Total survey error framework (Groves and Lyberg 2010)

Insight:

  1. Errors can come from bias or variance
  2. Total survey error = Measurement error + representation error

\[@Groves_2010, Fig. 3\]


Probability and Non-probability Sampling

  • Probability sample: every unit from a frame population has a known and non-zero probability of inclusion
  • With weighting, we can recover bias in your sampling.
  • Non-response problem

Horvitz-Thompson estimator (or bias estimator):

\[ \hat{\bar{y}} = \frac{\sum_{i \in s}y_i / \pi_i}{N} \]

where \(\pi_i\) = person i’s probability of inclusion (we have to estimate)

Wiki Survey

  • Create a survey that leverages the power of people

Mass Collaboration

  • Human Computation: Train People -> Train Lots of People -> Train Machine

    • Cleaning

    • De-biasing

    • Combining

  • Open Call:

    • solutions are easier to check than generate

    • required specialized skills

  • Distributed Data Collection:

    • People go out and collect data

    • quality check

Fragile family challenges


26.1 Anchoring Vignettes

  • Problem of interpersonal incomparability

  • Resources:

  • Help with 2 questions:

    • Different respondents understand the same question differently: Incomparaability in Survey Responses (“DIF”). Agreement on theoretical concept is almost nearly impossible.

    • How can we measure concepts that can only be defined by examples

  • Measure like usually, then subtract the incomparable portion. (i.e., using the assessment from the same respondents for a particular example/case to correct/adjust for the self-assessment).

  • Varying vignette assessments give us DIF (i.e., differential item functioning)

  • Since we created the anchors (i.e., examples), we know the true vignette assessments are fixed over respondents


26.1.1 Nonparametric method

Code the relative ranking of self-assessment in accordance to vignettes.

Inconsistencies would be considered ties.

Measurement Assumptions:

  • Response consistency: Each responder approaches the self-assessment and vignette categories in a same manner across questions.

  • Vignette Equivalence: For every vignette, the real level is the same for all respondents.

Used Ordered Probit to estimate.

26.1.2 Parametric method

The more vignettes that we have better identification.
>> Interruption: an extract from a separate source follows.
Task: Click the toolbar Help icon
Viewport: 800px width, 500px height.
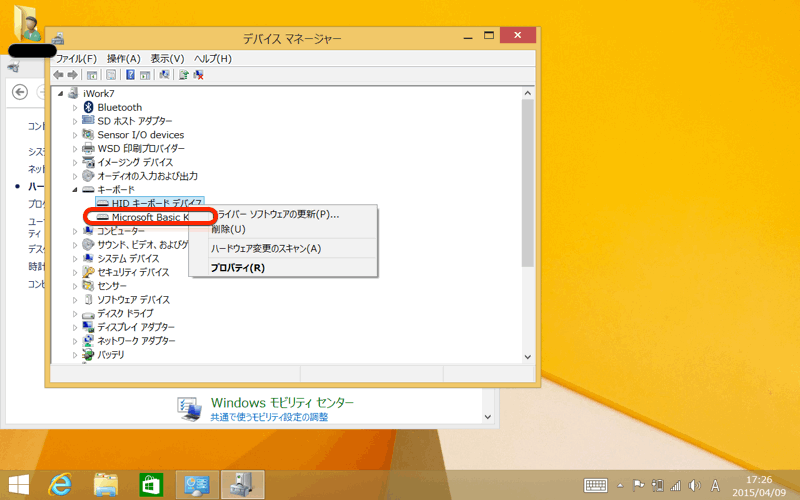Action: pos(130,74)
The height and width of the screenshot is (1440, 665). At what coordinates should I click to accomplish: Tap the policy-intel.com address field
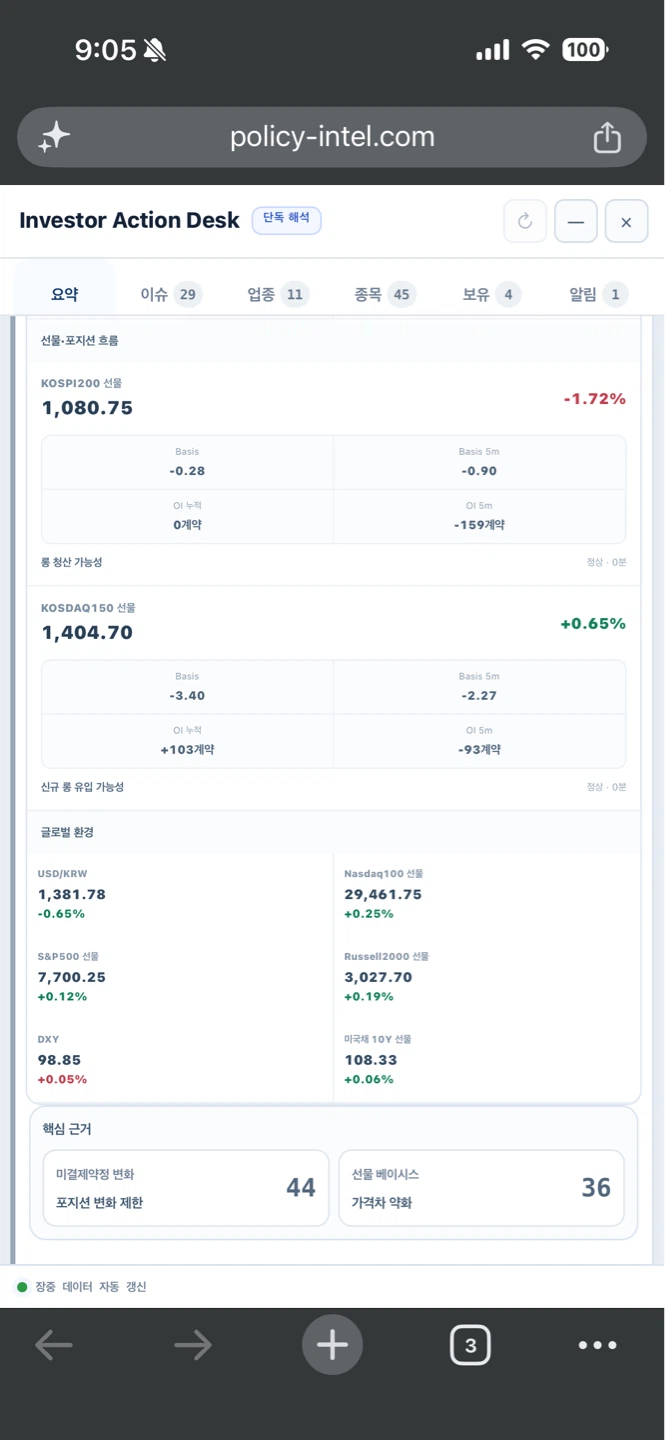tap(332, 137)
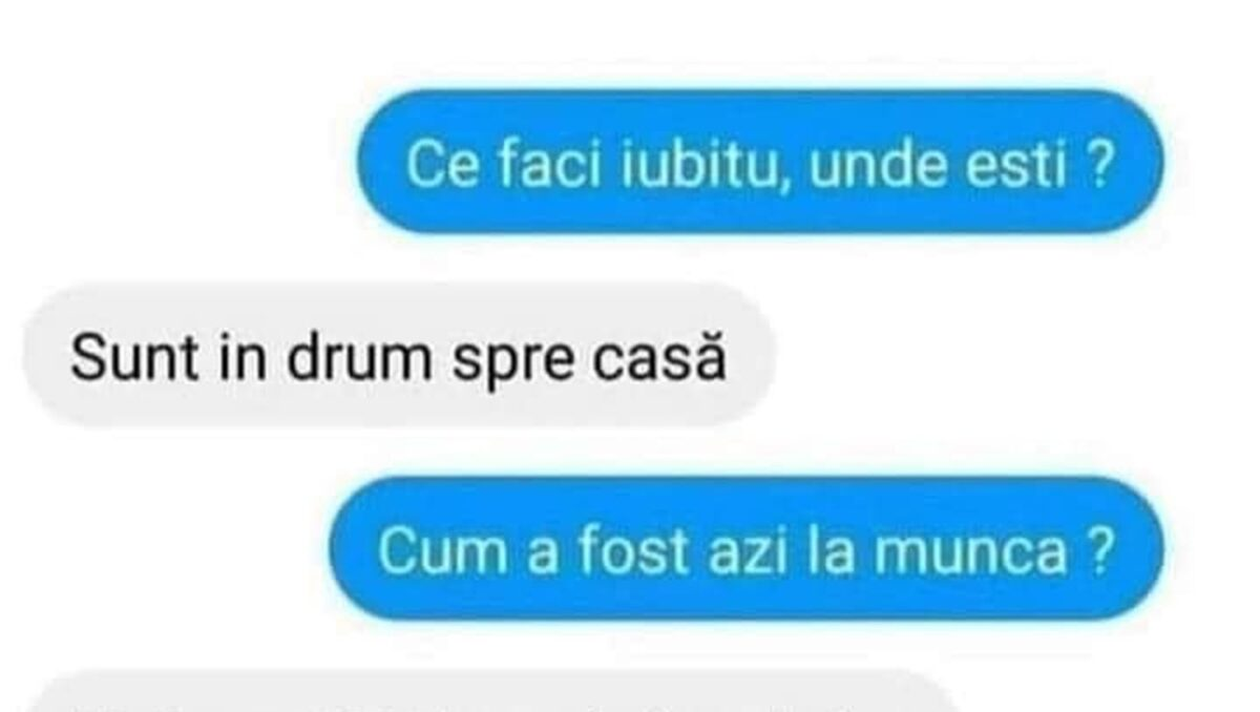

But it will introduce measurement errors.

  • Also use an ordinal probit model

  • with varying thresholds and a random effect.

# install.packages("anchors")
library(anchors)
## Warning: package 'anchors' was built under R version 4.0.5
## Loading required package: rgenoud
## Warning: package 'rgenoud' was built under R version 4.0.5
## ##  rgenoud (Version 5.8-3.0, Build Date: 2019-01-22)
## ##  See http://sekhon.berkeley.edu/rgenoud for additional documentation.
## ##  Please cite software as:
## ##   Walter Mebane, Jr. and Jasjeet S. Sekhon. 2011.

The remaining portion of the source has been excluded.